EXERCISE: A partial copy is required: transcribe exactly the lines from the one containing "You are a computer-use" through the last line below, without any pictures.

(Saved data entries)
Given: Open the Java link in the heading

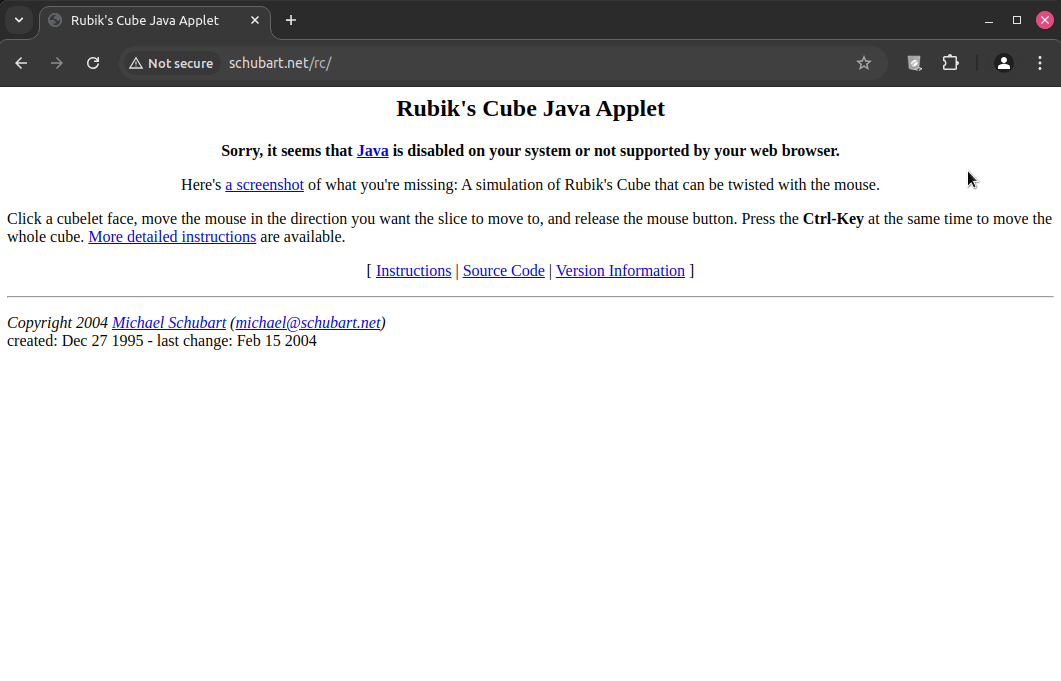Looking at the screenshot, I should (x=372, y=151).
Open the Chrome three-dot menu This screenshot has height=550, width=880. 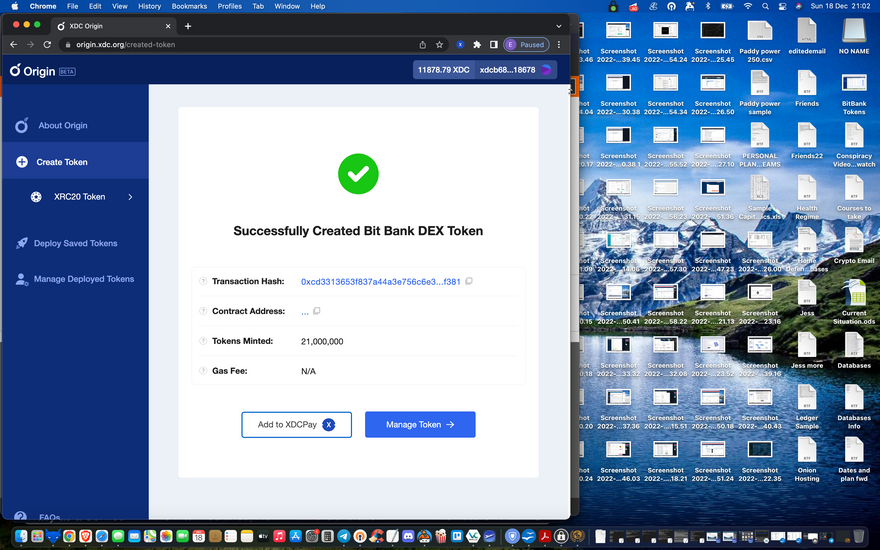pos(559,45)
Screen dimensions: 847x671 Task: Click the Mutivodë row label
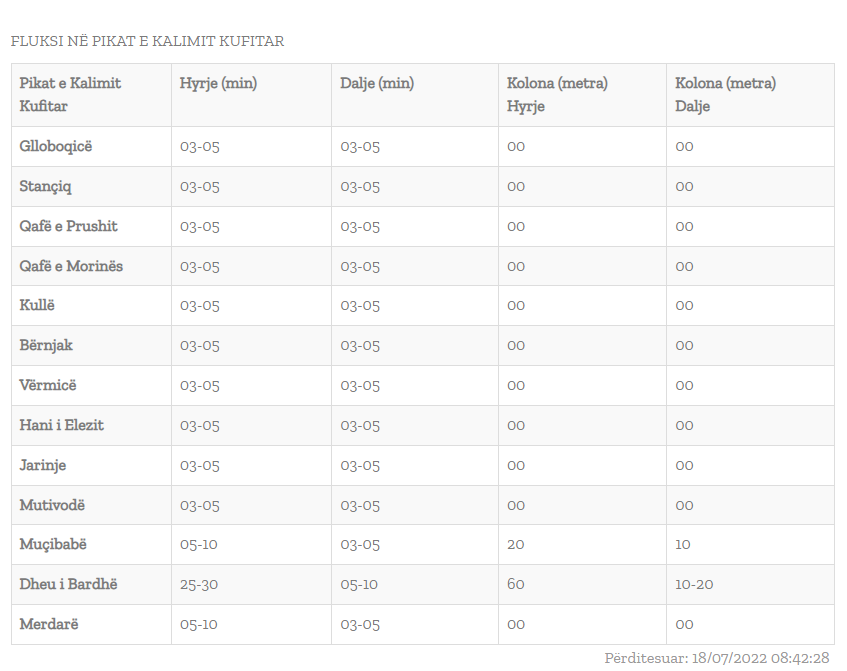(50, 505)
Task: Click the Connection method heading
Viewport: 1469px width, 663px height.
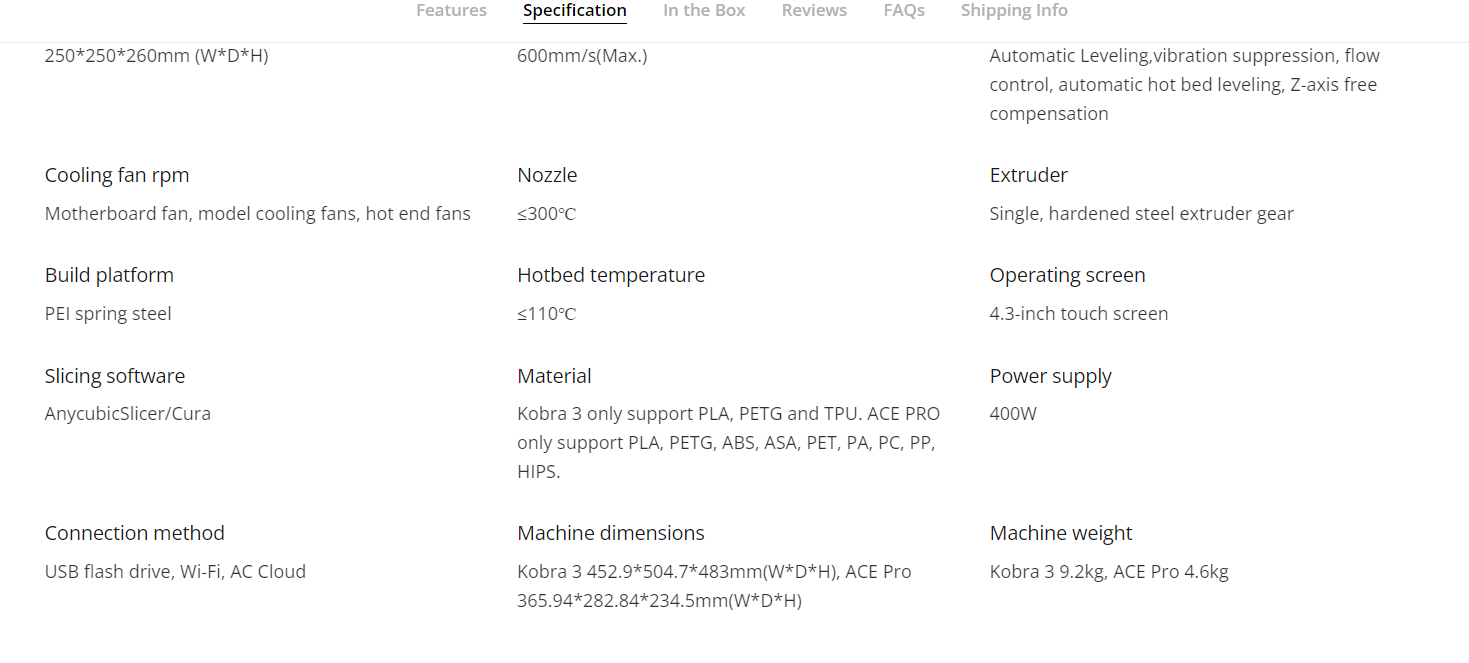Action: 135,533
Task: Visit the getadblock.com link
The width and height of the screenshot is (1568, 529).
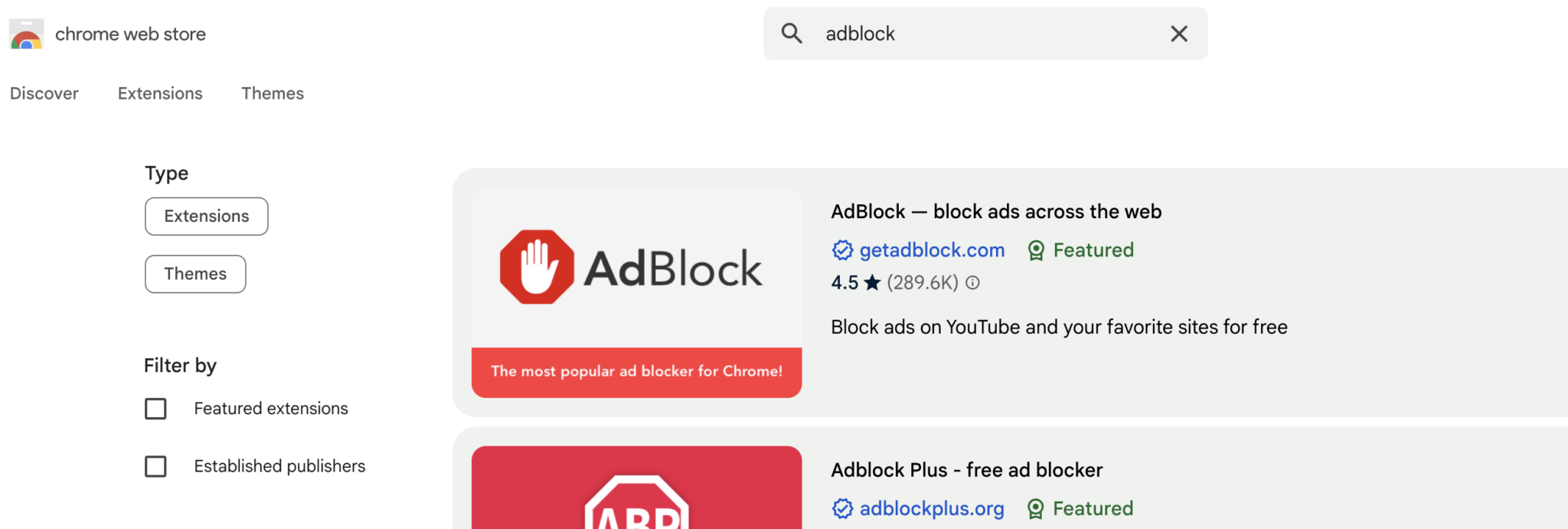Action: [933, 250]
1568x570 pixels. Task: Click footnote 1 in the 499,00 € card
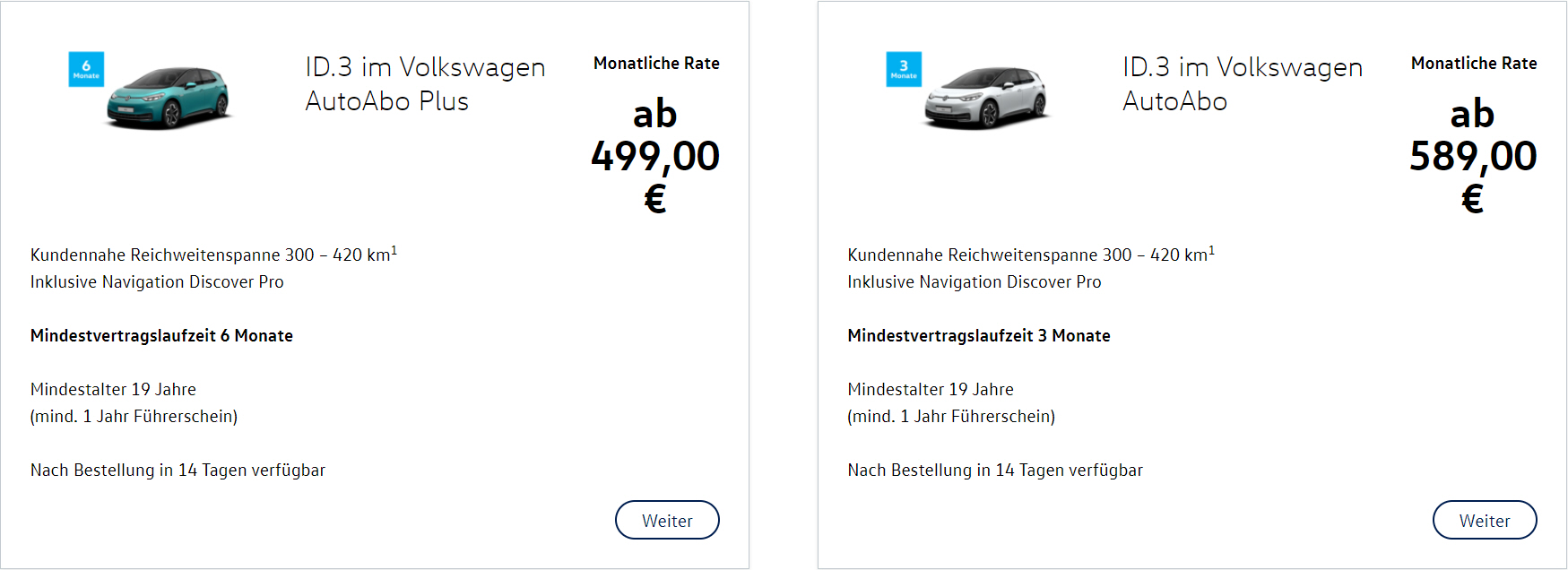point(394,251)
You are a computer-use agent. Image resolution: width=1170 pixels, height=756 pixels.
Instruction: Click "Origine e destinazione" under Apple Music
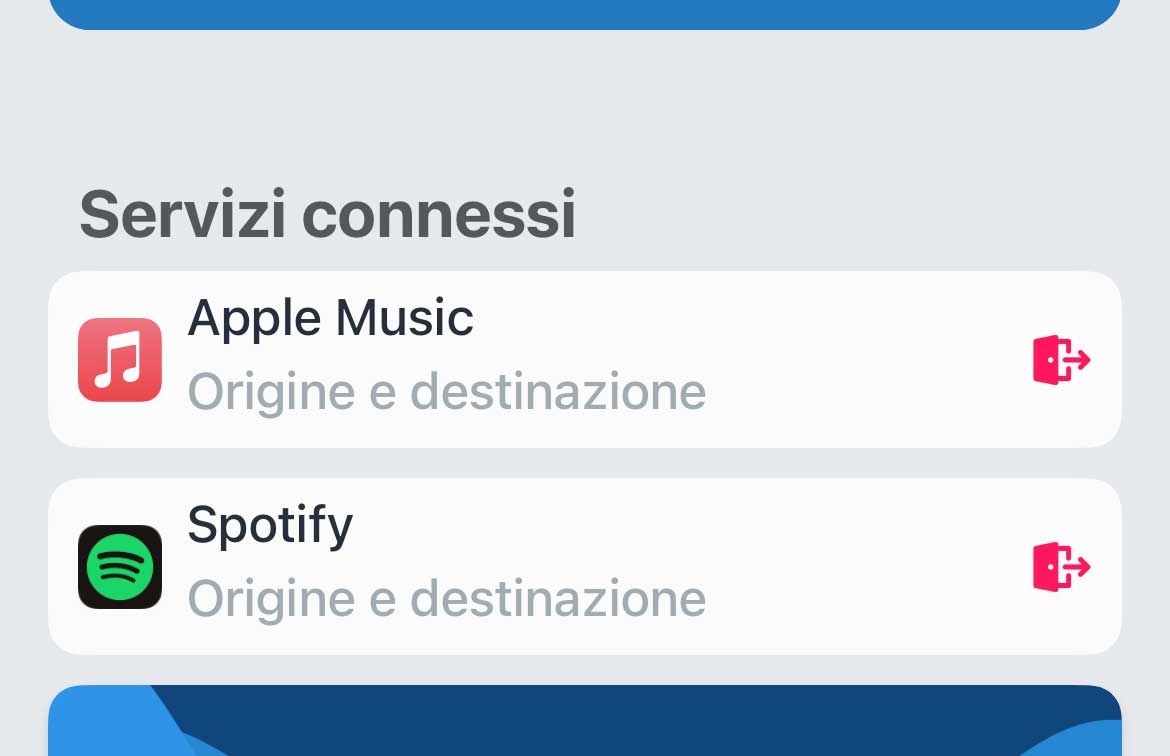click(446, 391)
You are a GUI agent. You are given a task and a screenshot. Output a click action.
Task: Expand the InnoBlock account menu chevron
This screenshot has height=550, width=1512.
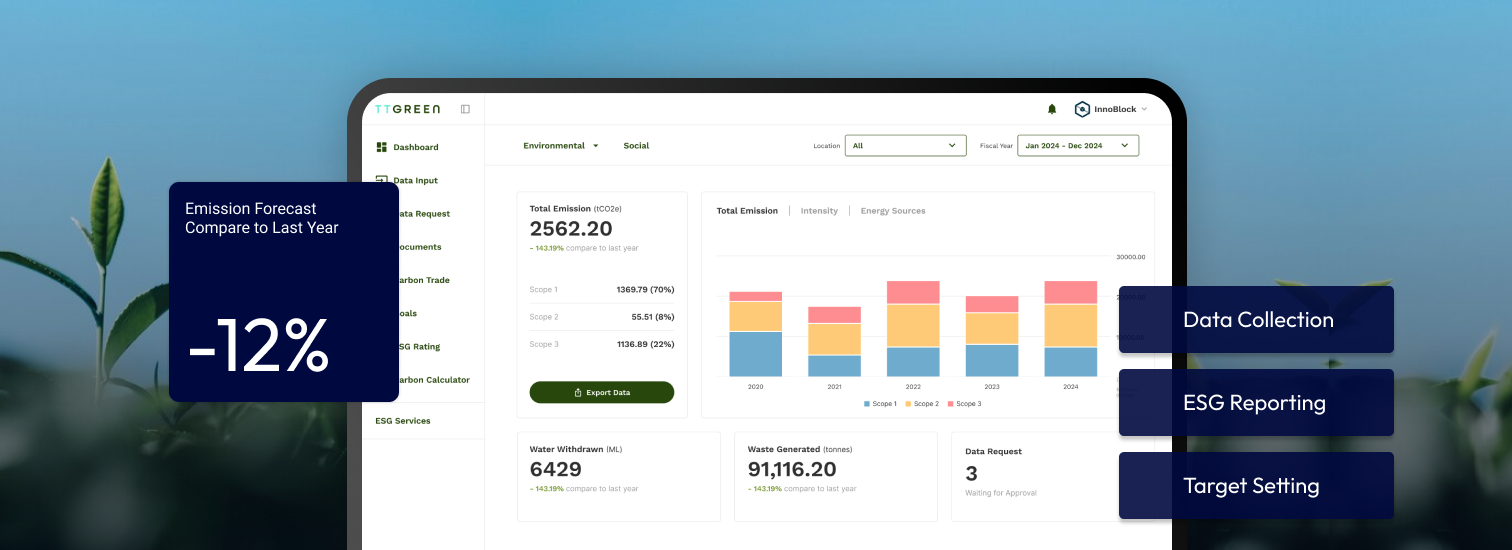1144,110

RESPONSE AREA:
You are a computer-use agent. Image resolution: width=1170 pixels, height=756 pixels.
Instruction: Click "Origine e destinazione" under Apple Music
click(446, 391)
You are a GUI agent. You are given a task and a screenshot. Output a click action.
Task: Expand the InnoBlock account menu chevron
This screenshot has height=550, width=1512.
1144,110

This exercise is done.